Distribution of the DnERV(Env1.1) provirus and related elements in the genus Dasypus.

The Dasy-env1.1 provirus was found in the genome of an individual belonging to the U.S. D. novemcinctus population. This population originated from a few individuals that recently colonized the southern United States from Mexico (32). Two different D. novemcinctus mitochondrial lineages (West and East) in Mexico and in other Central American countries have been described (50), with the U.S. population probably being derived from the East lineage (Fig. 9A). As shown in Fig. 9A, the genus Dasypus (family Dasypodidae) also includes several other species (all with a South American geographic localization), whose phylogenetic relationships were recently established thanks to low-coverage shotgun genome sequencing (31).
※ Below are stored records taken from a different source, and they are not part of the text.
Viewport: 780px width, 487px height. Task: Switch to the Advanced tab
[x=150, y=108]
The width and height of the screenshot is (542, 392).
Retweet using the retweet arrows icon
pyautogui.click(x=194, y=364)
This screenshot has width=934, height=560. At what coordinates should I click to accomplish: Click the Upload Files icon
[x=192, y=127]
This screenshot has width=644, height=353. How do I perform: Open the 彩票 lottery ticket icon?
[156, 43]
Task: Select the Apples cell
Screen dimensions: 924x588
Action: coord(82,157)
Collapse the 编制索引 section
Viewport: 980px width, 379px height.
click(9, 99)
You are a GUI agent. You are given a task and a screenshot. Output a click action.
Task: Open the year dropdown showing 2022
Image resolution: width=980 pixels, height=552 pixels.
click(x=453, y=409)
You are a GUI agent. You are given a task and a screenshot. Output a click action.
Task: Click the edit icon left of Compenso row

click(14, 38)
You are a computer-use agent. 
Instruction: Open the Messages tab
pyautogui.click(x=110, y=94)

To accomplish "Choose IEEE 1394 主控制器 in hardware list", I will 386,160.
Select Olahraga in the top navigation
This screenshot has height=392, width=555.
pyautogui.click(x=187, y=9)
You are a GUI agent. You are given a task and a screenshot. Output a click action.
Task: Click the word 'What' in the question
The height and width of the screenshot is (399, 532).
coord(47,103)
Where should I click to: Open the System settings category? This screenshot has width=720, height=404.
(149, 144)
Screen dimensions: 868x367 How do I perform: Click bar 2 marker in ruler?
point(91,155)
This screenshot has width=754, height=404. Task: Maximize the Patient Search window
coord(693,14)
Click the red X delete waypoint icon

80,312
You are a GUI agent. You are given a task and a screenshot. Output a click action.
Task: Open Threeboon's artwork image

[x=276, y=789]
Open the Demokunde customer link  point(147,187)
The distribution of the DnERV(Env1.1) provirus in the genus Dasypus was assessed by a PCR-based assay using different sets of primers designed to amplify (i) the junction between the 5′-flanking genomic region and the provirus 5′ LTR (designated “5′ junction”) (Fig. 9B), (ii) the junction between the provirus 3′ LTR and the 3′-flanking genomic region (designated “3′ junction”) (Fig. 9B), and (iii) the empty preinsertion locus, or solo LTR locus (designated “empty locus”) (Fig. 9B). PCR was carried out under low-stringency conditions, and PCR amplicons were designed to be short (<165 bp) to enable robust amplification of DNA of variable quality as far as possible. DNA loci were considered negative for proviral insertion when no amplification of the 5′ and 3′ junctions, using two different sets of primers, could be obtained whereas the empty locus could be amplified. Although we cannot formally exclude the possibility that sequences may be too divergent or altered to allow primer annealing and PCR amplification, the use of low-stringency PCR conditions and of primers targeting different regions should minimize this possibility. Together, these primer sets should determine for an individual whether the DnERV(Env1.1) provirus is present in both chromosomes, in one chromosome, or in none of them. Sequence analysis was performed on the PCR fragments to unequivocally identify preintegration loci or the presence of identical target site duplications flanking the proviruses; we did not find any evidence for solo LTR alleles.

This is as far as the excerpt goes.